読みました。1964年、東京オリンピックが開催された年、長崎の老舗料亭「花丸」より、この物語ははじまります。立花組という任侠一門に生まれた立花喜久雄が、芸を極め、国宝にまでなっていくのです。その陰には、愛と裏切り、複雑な人間模様があったのですね。
歌舞伎の世界では、みんなで舞台を作っていくというのではなく、すでに芸を極めた役者が完成品を持って出演するという仕組みになっているのですね。そのためには、幼い頃からのお稽古が欠かせません。歌舞伎は家族が一丸となって芸を守り伝えていくという厳しい使命があるのですね。そういう歌舞伎の裏側なども教えていただけます。

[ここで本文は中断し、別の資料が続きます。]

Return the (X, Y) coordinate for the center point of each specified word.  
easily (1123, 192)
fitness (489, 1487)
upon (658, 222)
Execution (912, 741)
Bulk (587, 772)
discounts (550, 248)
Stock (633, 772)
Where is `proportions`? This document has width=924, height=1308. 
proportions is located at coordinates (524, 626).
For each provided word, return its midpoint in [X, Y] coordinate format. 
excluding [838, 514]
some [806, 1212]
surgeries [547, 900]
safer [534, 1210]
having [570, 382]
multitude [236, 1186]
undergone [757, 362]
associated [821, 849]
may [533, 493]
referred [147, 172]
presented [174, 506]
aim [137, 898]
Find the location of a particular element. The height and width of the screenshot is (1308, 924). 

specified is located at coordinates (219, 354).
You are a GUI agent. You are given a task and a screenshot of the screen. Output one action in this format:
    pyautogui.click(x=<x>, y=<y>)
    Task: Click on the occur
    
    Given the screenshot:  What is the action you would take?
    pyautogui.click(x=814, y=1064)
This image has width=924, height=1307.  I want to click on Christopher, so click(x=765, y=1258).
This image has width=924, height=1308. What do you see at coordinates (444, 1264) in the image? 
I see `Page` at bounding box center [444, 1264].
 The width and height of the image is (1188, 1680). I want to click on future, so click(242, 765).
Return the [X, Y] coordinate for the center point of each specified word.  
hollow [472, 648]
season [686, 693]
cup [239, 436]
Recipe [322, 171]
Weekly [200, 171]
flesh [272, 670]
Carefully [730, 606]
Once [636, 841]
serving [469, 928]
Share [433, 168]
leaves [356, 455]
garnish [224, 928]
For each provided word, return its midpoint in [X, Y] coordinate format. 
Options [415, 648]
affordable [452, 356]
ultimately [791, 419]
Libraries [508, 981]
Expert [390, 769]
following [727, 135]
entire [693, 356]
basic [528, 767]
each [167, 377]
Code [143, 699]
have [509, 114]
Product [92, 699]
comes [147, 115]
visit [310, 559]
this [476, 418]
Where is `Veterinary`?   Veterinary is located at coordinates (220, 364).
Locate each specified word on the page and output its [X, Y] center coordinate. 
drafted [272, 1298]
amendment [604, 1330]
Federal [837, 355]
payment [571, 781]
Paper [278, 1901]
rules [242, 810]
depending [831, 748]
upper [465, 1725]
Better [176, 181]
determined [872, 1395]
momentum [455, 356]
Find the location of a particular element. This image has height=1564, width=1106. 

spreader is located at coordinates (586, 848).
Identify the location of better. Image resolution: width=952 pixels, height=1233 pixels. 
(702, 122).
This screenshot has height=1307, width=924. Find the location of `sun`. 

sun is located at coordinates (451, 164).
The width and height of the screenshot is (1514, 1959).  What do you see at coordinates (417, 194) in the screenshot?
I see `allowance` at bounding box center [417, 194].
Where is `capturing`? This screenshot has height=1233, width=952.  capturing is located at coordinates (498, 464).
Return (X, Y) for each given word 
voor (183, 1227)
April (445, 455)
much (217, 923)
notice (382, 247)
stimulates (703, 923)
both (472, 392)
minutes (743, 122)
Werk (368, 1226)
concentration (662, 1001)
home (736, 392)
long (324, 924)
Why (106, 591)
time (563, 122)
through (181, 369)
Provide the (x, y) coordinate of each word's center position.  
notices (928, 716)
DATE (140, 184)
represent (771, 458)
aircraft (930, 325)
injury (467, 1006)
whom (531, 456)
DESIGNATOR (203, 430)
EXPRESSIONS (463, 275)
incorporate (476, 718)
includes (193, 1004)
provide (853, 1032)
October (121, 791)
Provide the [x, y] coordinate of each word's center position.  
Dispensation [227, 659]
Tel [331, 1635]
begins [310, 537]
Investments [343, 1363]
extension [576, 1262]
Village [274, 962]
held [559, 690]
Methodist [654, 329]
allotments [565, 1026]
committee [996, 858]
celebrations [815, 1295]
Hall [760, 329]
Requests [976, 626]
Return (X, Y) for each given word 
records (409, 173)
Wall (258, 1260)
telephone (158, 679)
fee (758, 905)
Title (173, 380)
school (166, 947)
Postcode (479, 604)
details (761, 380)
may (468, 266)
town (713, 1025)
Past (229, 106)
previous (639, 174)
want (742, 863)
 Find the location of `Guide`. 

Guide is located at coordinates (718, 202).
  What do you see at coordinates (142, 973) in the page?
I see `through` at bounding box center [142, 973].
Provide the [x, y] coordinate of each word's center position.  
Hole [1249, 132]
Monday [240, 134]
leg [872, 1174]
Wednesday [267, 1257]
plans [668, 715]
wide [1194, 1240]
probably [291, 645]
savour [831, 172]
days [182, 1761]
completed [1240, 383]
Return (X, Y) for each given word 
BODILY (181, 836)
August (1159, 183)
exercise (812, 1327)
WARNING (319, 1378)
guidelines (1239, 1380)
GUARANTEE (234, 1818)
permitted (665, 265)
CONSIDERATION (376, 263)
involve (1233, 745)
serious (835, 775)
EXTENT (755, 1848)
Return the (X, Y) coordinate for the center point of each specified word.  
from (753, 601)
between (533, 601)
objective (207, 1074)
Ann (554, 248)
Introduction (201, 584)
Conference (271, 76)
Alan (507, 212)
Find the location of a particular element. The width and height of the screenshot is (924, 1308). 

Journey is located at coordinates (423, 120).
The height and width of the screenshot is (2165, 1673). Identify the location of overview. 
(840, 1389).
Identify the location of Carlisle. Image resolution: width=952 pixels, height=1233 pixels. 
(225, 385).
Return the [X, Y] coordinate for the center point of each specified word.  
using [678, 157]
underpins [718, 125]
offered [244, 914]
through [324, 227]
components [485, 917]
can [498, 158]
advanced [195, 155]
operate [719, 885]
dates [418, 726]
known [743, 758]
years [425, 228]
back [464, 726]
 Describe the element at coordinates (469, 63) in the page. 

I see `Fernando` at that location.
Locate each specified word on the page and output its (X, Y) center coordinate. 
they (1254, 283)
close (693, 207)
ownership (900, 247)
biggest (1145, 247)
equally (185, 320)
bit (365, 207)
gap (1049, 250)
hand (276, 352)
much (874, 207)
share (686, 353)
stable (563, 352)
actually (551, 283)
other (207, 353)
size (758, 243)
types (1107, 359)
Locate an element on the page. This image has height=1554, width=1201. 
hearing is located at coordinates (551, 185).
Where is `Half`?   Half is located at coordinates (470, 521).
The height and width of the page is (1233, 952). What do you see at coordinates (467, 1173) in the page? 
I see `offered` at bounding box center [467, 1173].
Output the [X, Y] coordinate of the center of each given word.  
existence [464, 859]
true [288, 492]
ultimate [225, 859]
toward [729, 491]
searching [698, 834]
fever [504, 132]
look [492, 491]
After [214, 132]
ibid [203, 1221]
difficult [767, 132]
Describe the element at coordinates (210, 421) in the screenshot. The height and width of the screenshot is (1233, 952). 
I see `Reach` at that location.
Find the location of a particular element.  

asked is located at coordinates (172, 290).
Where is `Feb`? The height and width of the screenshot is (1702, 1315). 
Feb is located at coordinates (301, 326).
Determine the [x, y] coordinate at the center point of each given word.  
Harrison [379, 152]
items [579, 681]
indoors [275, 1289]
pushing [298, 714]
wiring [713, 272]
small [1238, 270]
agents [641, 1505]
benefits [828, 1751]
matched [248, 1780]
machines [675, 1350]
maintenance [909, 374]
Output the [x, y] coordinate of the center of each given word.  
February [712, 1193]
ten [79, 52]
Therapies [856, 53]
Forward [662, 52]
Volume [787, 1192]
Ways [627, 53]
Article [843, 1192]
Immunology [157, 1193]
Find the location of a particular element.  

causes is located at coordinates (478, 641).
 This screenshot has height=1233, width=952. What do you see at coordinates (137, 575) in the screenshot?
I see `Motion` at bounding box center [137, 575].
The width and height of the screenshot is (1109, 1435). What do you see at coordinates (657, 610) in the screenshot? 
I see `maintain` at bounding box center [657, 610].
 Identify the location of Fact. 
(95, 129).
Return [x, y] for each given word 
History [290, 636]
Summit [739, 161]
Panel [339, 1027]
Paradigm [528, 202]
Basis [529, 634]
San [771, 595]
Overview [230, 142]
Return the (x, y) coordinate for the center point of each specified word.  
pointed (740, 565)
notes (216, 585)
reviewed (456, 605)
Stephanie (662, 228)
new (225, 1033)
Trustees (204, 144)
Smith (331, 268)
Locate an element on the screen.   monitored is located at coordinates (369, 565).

また、歌舞伎の演目や舞踊「積恋雪関扉(つもるこいゆきのせきのと)」『隅田川』「二人道成寺」『菅原伝授手習鑑(すがわらでんじゅてならいかがみ)』『信州川中島合戦「輝虎配膳」』『仮名手本忠臣蔵』『加賀見山旧錦絵』等々
舞踊やお芝居のストーリー、演技など、描写がすごかったですよ。
映画では、主人公喜久雄の父は組の抗争での死となっていますが、実際は衝撃の裏切りがあったのです💦
本では、また映画とは違う人間模様がありましたよ。